Buildings burning during the Tulsa race massacre of 1921

Lynching is defined as “a form of violence in which a mob, under the pretext of administering justice without a trial, executes a presumed offender, often after inflicting torture and corporal mutilation on him or her.”[26] It was a particularly ritualistic form of murder, and it frequently involved the majority of the members of the local White community. Lynchings were sometimes announced in advance and they were frequently turned into spectacle lynchings which audiences could witness. The number of lynchings in the United States dropped from the 1880s to the 1920s, but there were still an average of about 30 lynchings per year during the 1920s. A study of 100 lynchings which was conducted from 1929 to 1940 revealed that at least one third of the victims were innocent of the crimes of which they were accused.[1]

Labor and immigrant conflicts were sources of tensions that served as catalysts for the East St. Louis riot of 1917. White rioters killed an between 39 and 150 Black residents of East St. Louis, after Black residents had killed two White policemen, mistaking the car which they were riding in for another car which was full of White occupants who previously drove through a Black neighborhood and randomly fired their guns into a crowd of Black people. Other White-on-Black race riots included the Atlanta riots (1906), the Omaha and Chicago riots (1919), some of a series of riots which occurred in the volatile post-World War I environment, and the Tulsa massacre (1921).

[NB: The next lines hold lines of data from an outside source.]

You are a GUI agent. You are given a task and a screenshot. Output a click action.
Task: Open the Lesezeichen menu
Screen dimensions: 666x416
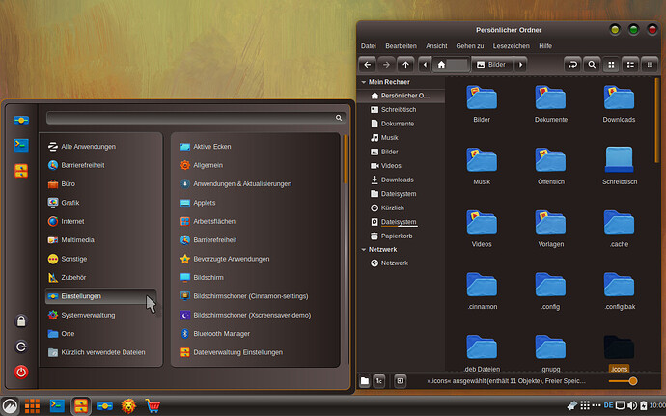click(512, 45)
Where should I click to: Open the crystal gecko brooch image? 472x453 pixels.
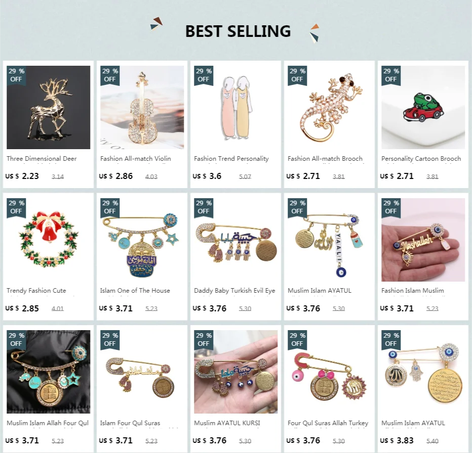(329, 107)

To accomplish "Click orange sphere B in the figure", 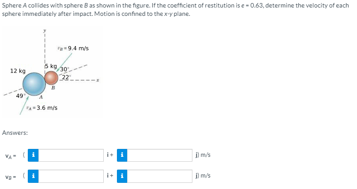I will tap(51, 78).
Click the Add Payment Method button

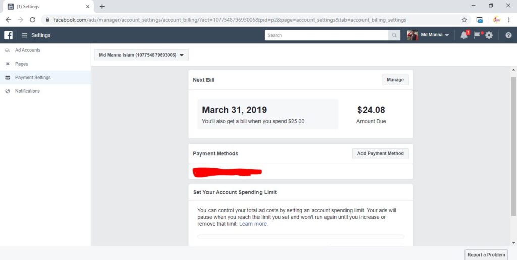(381, 153)
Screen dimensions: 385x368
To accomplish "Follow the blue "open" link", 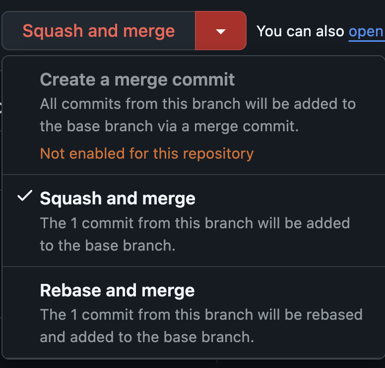I will [366, 31].
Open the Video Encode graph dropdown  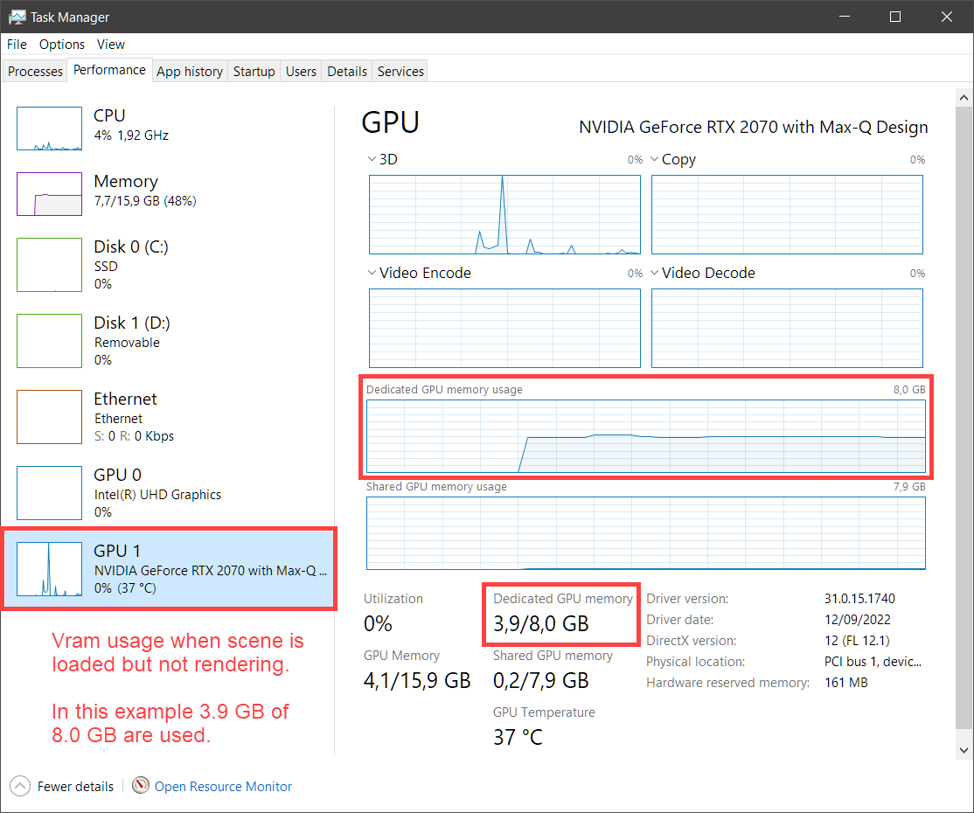[373, 273]
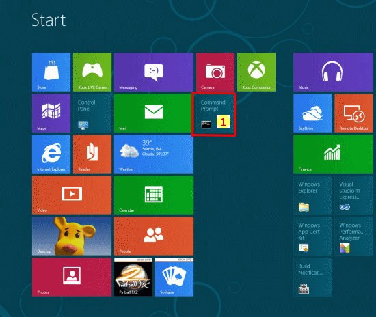The height and width of the screenshot is (317, 376).
Task: Open the Camera app tile
Action: (x=215, y=72)
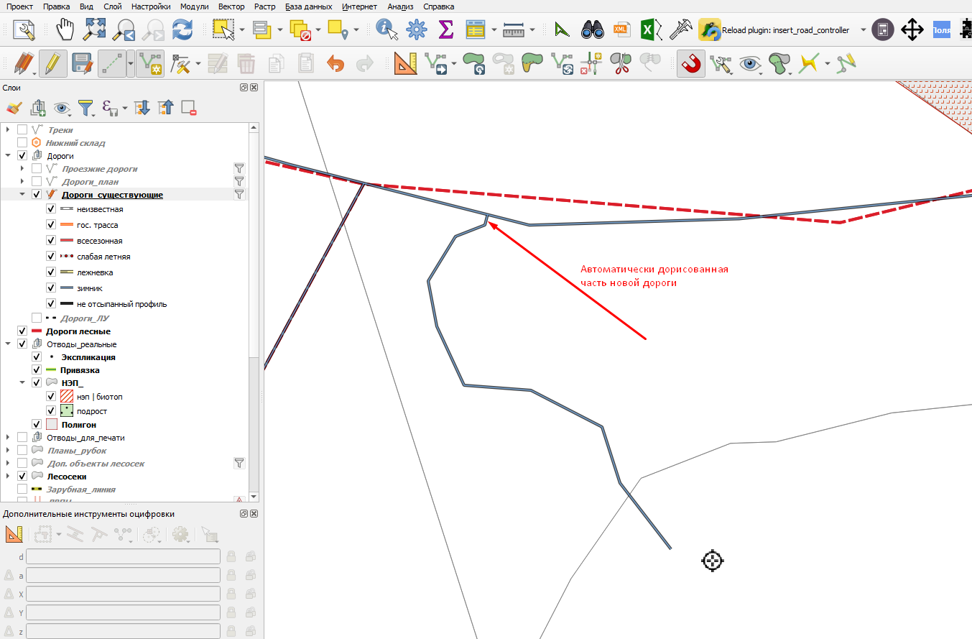Click the Statistical Summary sigma icon
Viewport: 972px width, 639px height.
point(445,30)
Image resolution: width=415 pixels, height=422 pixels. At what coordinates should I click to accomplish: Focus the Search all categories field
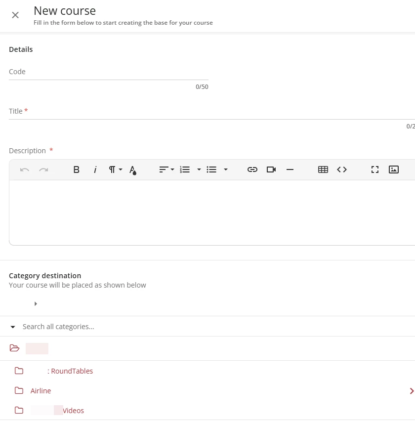coord(148,327)
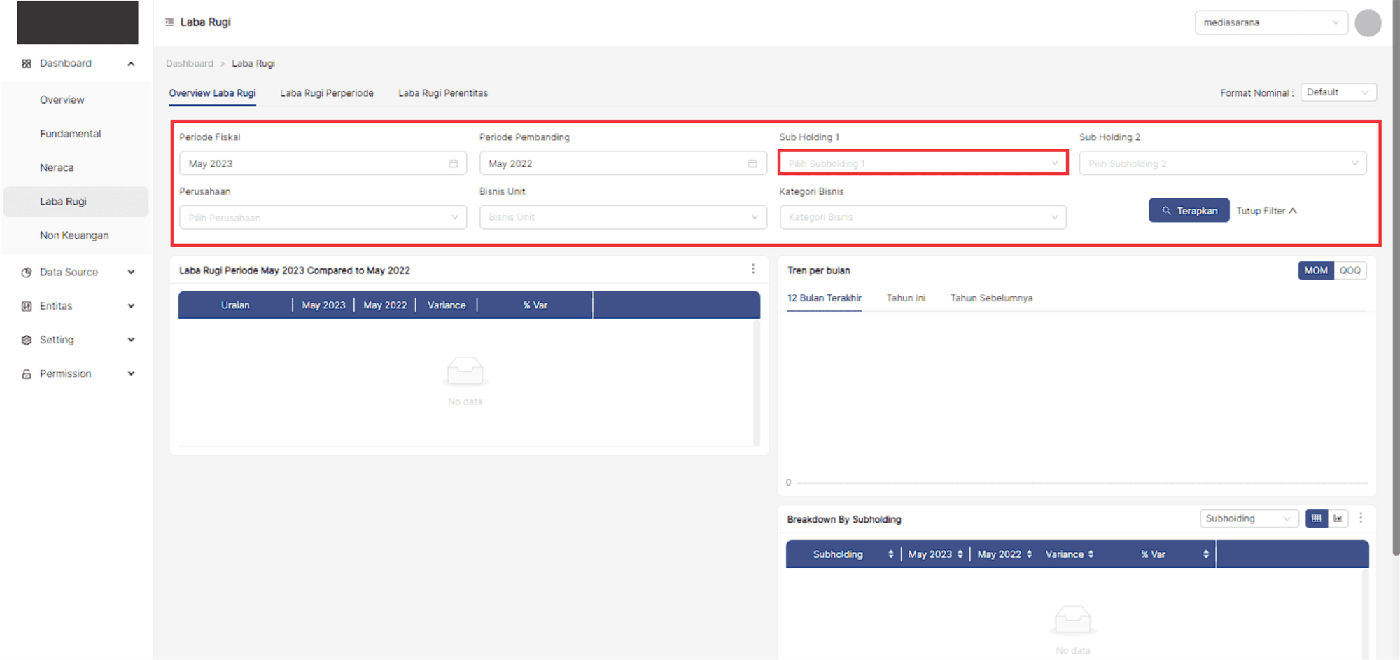Viewport: 1400px width, 660px height.
Task: Open Format Nominal Default dropdown
Action: [1338, 92]
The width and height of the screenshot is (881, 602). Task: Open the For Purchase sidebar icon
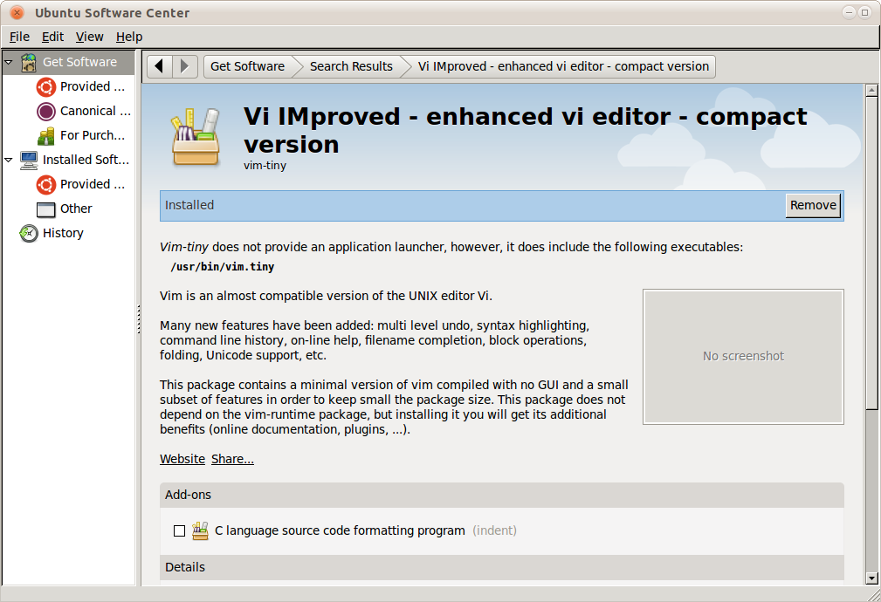[46, 135]
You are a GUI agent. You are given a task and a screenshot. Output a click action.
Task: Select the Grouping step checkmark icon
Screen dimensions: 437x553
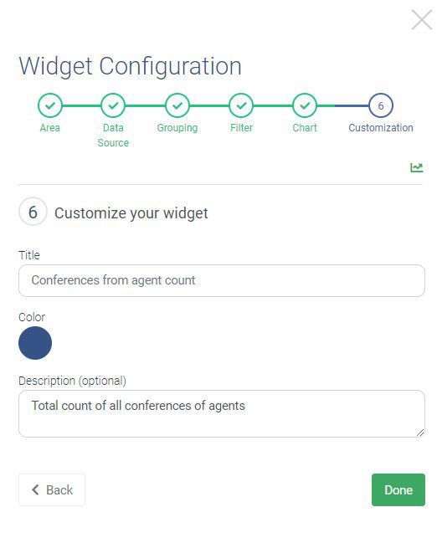(x=177, y=105)
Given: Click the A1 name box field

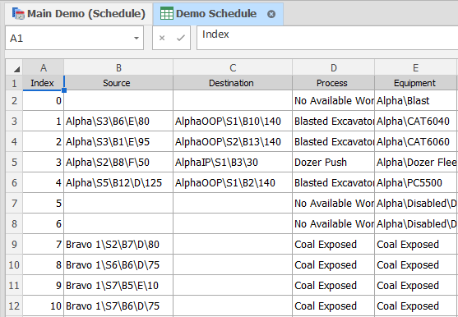Looking at the screenshot, I should (74, 38).
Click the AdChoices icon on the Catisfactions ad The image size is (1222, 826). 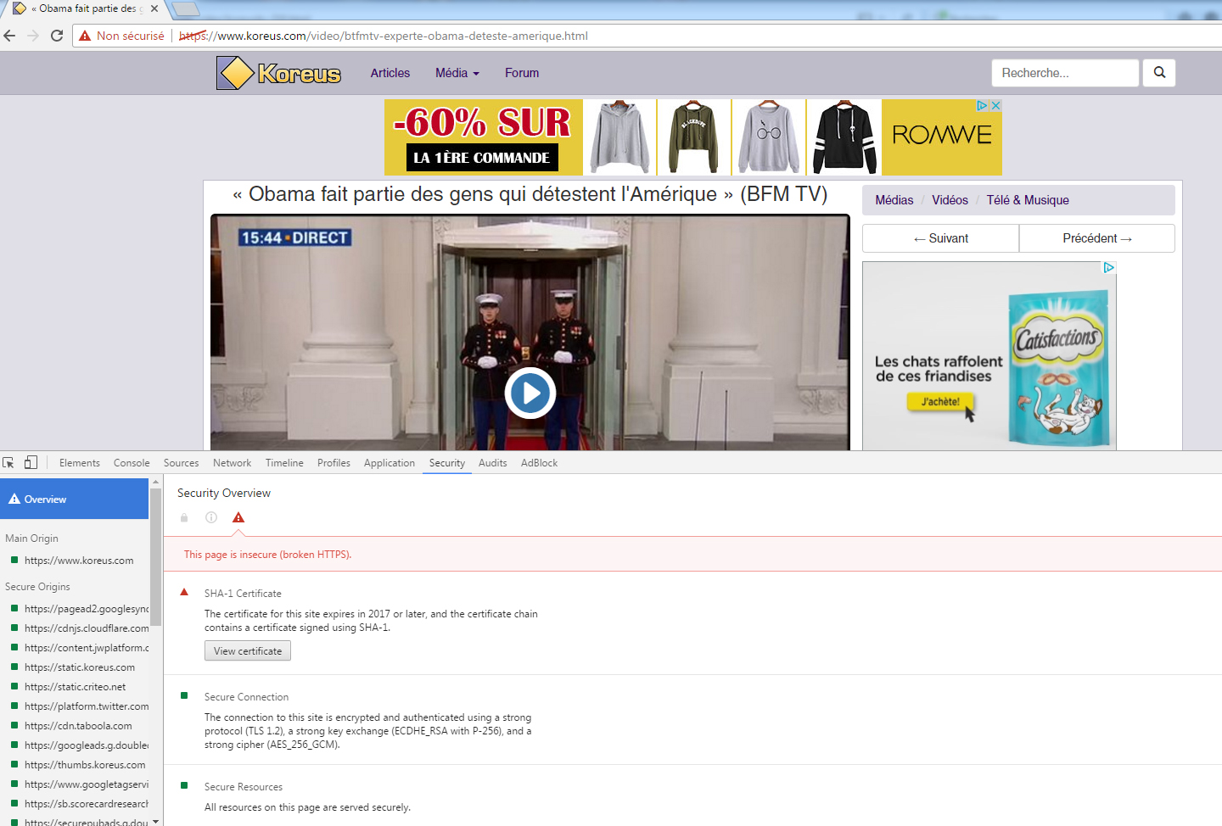click(1108, 268)
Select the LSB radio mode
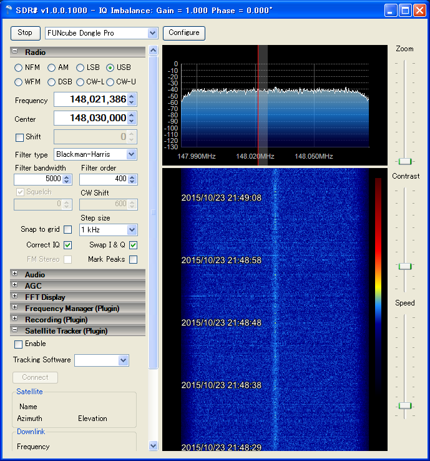Image resolution: width=430 pixels, height=461 pixels. point(80,67)
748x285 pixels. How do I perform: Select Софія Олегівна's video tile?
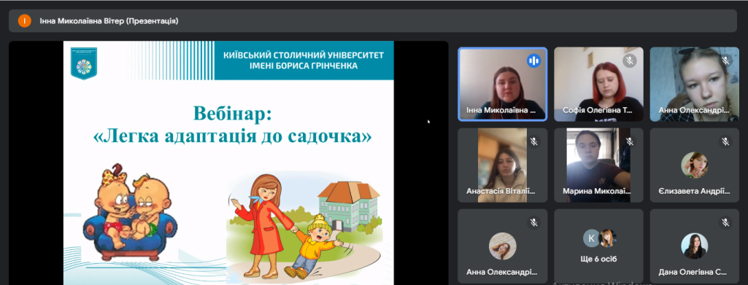click(598, 85)
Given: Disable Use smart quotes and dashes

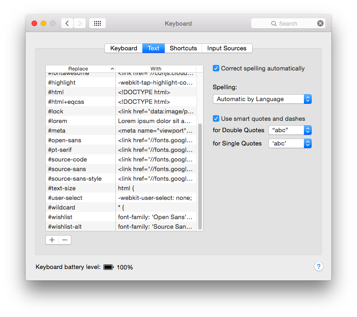Looking at the screenshot, I should 216,118.
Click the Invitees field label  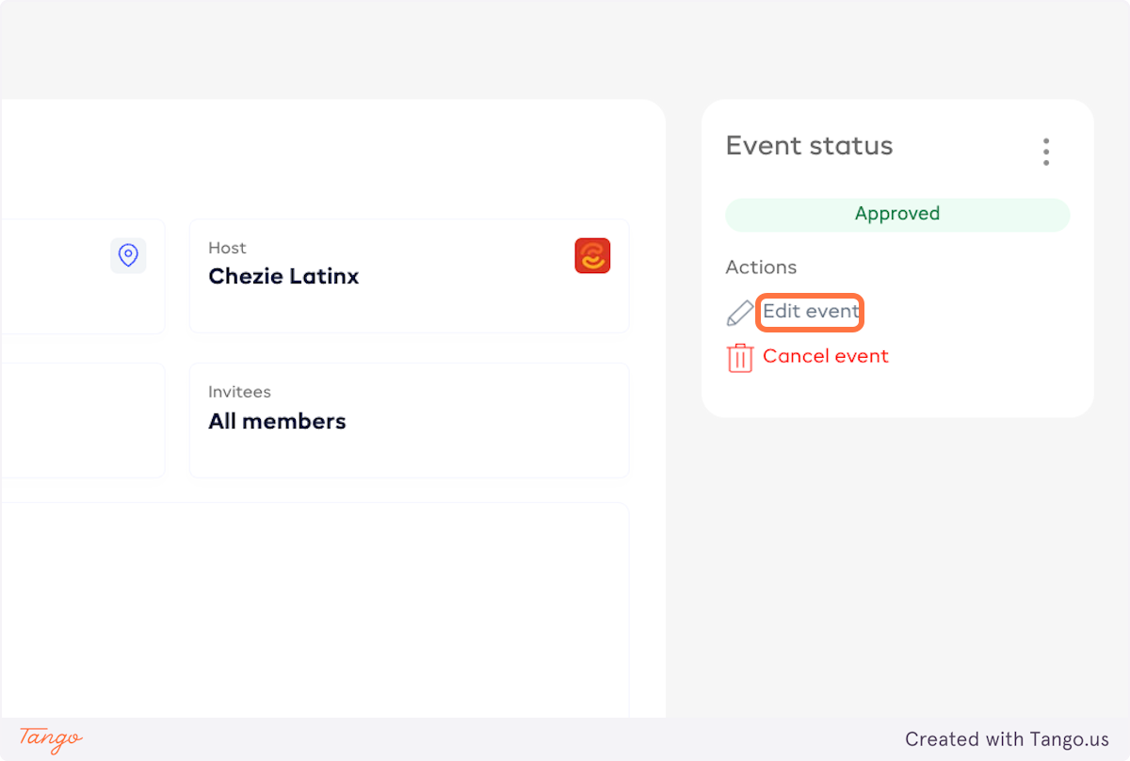pyautogui.click(x=239, y=392)
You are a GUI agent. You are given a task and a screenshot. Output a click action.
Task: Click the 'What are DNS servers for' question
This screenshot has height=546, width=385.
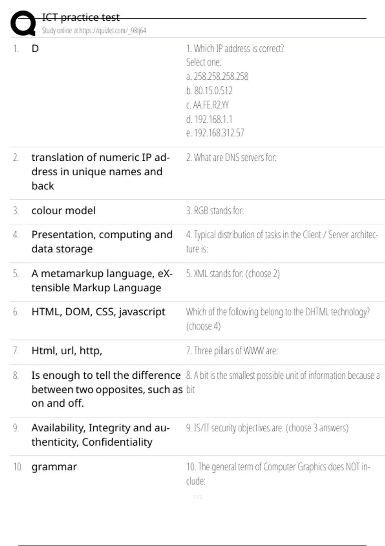pyautogui.click(x=231, y=157)
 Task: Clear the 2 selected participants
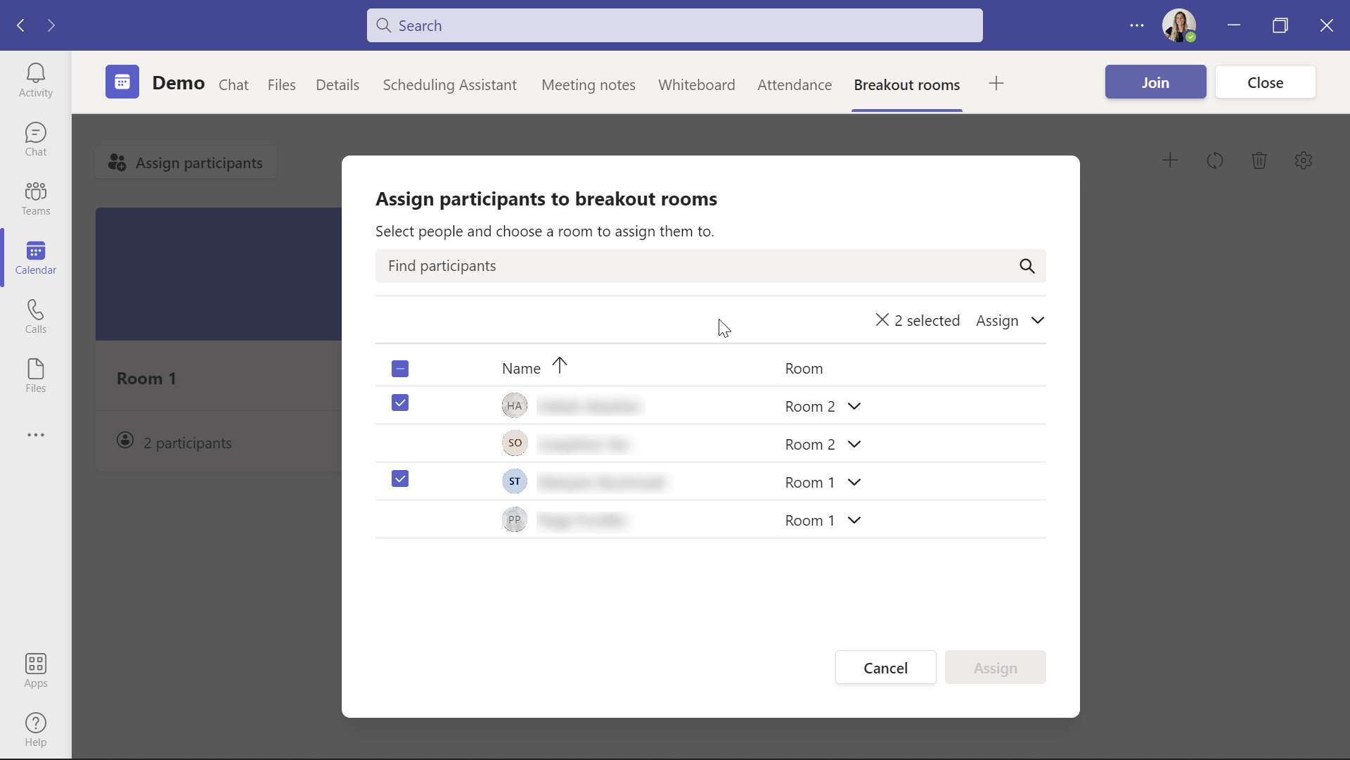(x=882, y=320)
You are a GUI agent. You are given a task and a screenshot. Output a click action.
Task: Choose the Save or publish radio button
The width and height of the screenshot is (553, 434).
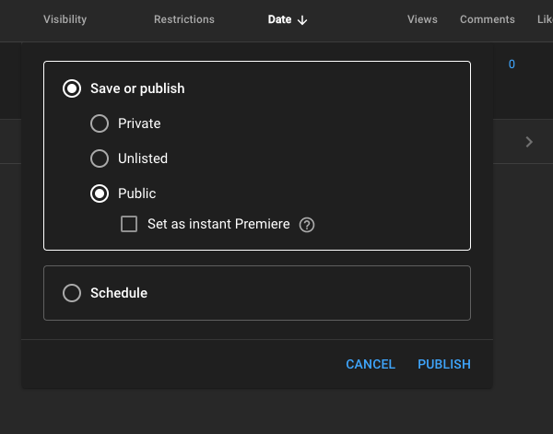72,88

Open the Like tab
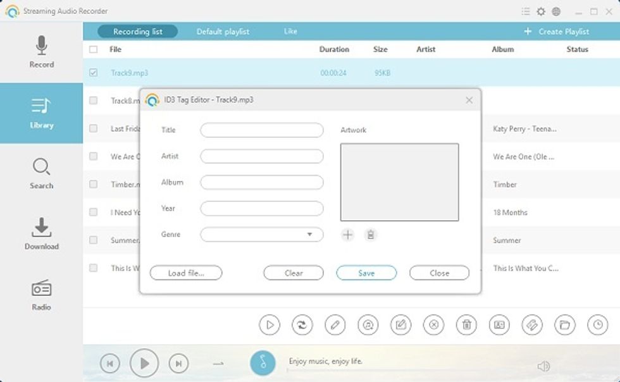pyautogui.click(x=290, y=30)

The Chicago race riot of 1919 grew out of tensions which existed on the Southside, where Irish Americans and Black residents were crowded into substandard housing and competed with each other for jobs at the stockyards. The Irish Americans had lived in the city for a longer period of time, and they also organized themselves around athletic and political clubs. Violence broke out across the city in late July. White mobs, many of which were organized around Irish athletic clubs, pulled Black people off trolley cars, attacked Black businesses, and beat victims. City officials closed the street car system, but the rioting continued. A total of 23 Black people and 15 White people were killed.[27]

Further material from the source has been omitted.